In quanto videogioco antecedente il contratto di esclusività tra Virgin Games e la Disney, la versione Super Nes di Aladdin, che Capcom realizza nel ’93 applicando esercizio di sfruttamento di una clausola di pubblicazione delle opere del colosso cinematografico per console Nintendo, non è in alcun modo e in alcuna forma associabile al titolo Mega Drive testé trattato, come non lo è alle sue relative conversioni. Che si concretizzano su diversi sistemi; l’adattamento per i formati Amiga AGA, che viene ordinato all’inizio del ’94 e commissionato a John Twiddy, che nel curriculum poteva esibire i port Amiga ECS di Global Gladiators e Cool Spot, consegue ultimazione nel corso del medesimo anno.
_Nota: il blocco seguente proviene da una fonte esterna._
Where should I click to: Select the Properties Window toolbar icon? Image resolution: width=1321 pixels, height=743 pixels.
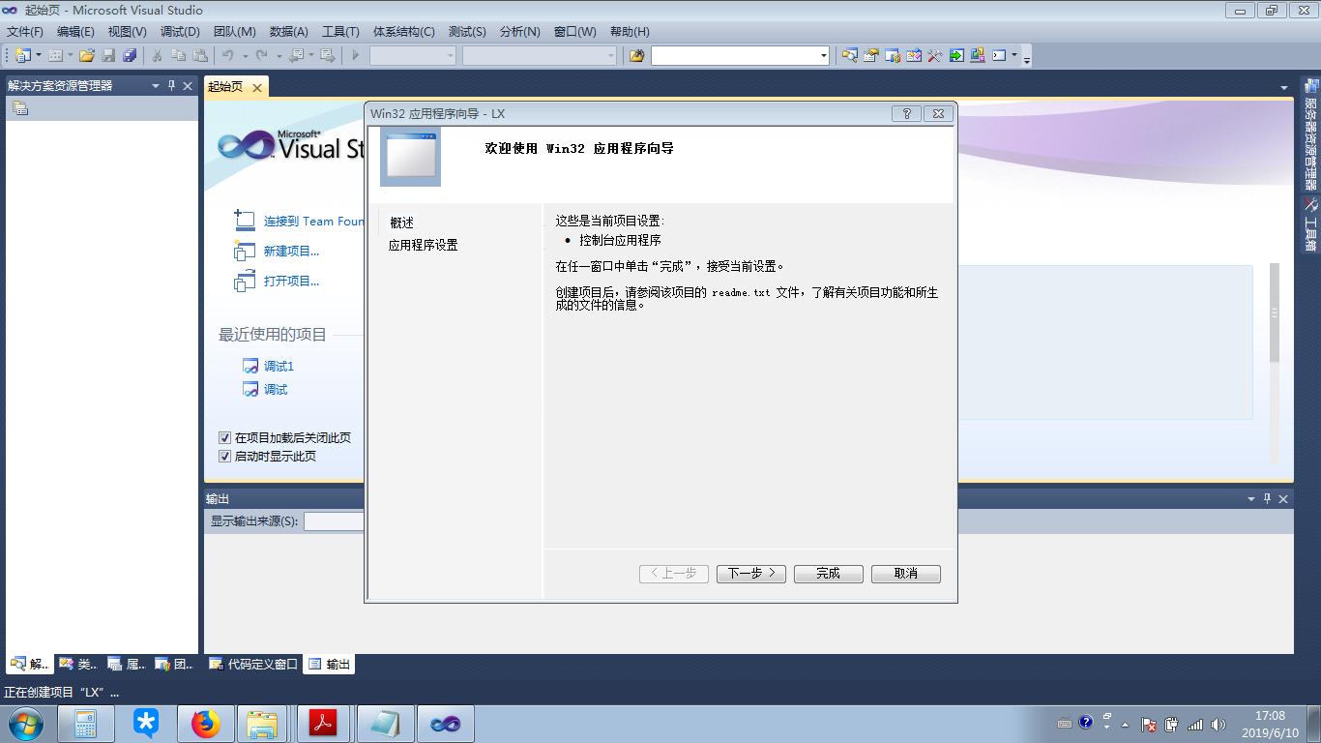(x=871, y=55)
Il trasferimento, riuscito, conserva i fotogrammi e la direzione in parallasse, e pur risultando in lieve misura meno fluido dell’originale sa disporre grafiche in 256 colori e un suono di qualità chiaramente superiore. L’adattamento PC MS-Dos viene realizzato su base Amiga. Questi, affidato a un pool di sviluppo esterno, preserva la tecnica grafica del referente ma soffre dell’inevitabile sindrome da schiacciamento della risoluzione delle schede VGA. Nel ’95 la conversione Game Boy, realizzata da NMS Software, che aveva già lavorato alla striminzita versione Nes, resterà davanti allo stesso port Game Boy Color (Crawfish Interactive, 2000) per via del migliore coefficiente di rispondenza col Mega Drive; quindi, ancorché fornito di colore, su Game Boy Color Aladdin perde punti sulla caretterizzazione del protagonista, che viene rivista in modo questionabile. Una seconda versione Nes del videogioco avrà luogo in forma non ufficiale dietro sviluppo di “Super Game”, ma conterrà solamente quattro livelli.